Start of Working data
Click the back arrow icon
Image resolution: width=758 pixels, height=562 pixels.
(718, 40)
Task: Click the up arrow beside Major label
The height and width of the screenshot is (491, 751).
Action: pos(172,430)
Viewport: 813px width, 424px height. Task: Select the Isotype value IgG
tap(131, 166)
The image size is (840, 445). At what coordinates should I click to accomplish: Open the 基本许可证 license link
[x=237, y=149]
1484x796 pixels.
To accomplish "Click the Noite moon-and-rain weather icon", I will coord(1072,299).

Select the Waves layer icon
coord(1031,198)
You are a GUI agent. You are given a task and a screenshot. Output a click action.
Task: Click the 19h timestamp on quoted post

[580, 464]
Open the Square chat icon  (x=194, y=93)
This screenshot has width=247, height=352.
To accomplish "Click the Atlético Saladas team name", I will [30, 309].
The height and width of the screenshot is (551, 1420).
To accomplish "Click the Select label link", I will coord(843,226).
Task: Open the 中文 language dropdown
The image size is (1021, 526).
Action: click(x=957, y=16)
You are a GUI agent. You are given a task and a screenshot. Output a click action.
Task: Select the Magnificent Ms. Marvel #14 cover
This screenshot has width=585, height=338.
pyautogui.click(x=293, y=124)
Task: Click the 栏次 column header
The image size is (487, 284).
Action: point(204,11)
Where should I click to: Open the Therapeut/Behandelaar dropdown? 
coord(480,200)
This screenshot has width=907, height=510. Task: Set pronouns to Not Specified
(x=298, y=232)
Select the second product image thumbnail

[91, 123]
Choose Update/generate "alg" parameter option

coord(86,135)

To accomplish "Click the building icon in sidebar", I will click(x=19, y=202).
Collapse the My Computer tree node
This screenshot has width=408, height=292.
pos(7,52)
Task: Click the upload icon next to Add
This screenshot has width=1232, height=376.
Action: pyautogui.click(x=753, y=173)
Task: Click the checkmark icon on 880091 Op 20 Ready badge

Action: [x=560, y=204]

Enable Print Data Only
End of Working data
Instruction:
Rewrite the rows above, replacing every "screenshot" with "screen capture" and leaving everything else unchanged.

Reply:
Click the back arrow icon
Image resolution: width=758 pixels, height=562 pixels.
(718, 40)
Task: Click the up arrow beside Major label
The height and width of the screen capture is (491, 751).
Action: pos(172,430)
Viewport: 813px width, 424px height. Task: Select the Isotype value IgG
tap(131, 166)
The image size is (840, 445). At what coordinates should I click to accomplish: Open the 基本许可证 license link
[x=237, y=149]
1484x796 pixels.
To accomplish "Click the Noite moon-and-rain weather icon", I will coord(1072,299).

Select the Waves layer icon
coord(1031,198)
You are a GUI agent. You are given a task and a screen capture. Output a click action.
Task: Click the 19h timestamp on quoted post

[580, 464]
Open the Square chat icon  (x=194, y=93)
This screen capture has width=247, height=352.
To accomplish "Click the Atlético Saladas team name", I will [30, 309].
The height and width of the screen capture is (551, 1420).
To accomplish "Click the Select label link", I will coord(843,226).
Task: Open the 中文 language dropdown
The image size is (1021, 526).
Action: click(x=957, y=16)
You are a GUI agent. You are given a task and a screen capture. Output a click action.
Task: Select the Magnificent Ms. Marvel #14 cover
This screen capture has width=585, height=338.
pyautogui.click(x=293, y=124)
Task: Click the 栏次 column header
The image size is (487, 284).
Action: point(204,11)
Where should I click to: Open the Therapeut/Behandelaar dropdown? 
coord(480,200)
This screen capture has width=907, height=510. Task: Set pronouns to Not Specified
(x=298, y=232)
Select the second product image thumbnail

[91, 123]
Choose Update/generate "alg" parameter option

coord(86,135)

To accomplish "Click the building icon in sidebar", I will click(x=19, y=202).
Collapse the My Computer tree node
This screen capture has width=408, height=292.
pos(7,52)
Task: Click the upload icon next to Add
This screen capture has width=1232, height=376.
Action: pyautogui.click(x=753, y=173)
Task: Click the checkmark icon on 880091 Op 20 Ready badge

Action: [x=560, y=204]

Enable Print Data Only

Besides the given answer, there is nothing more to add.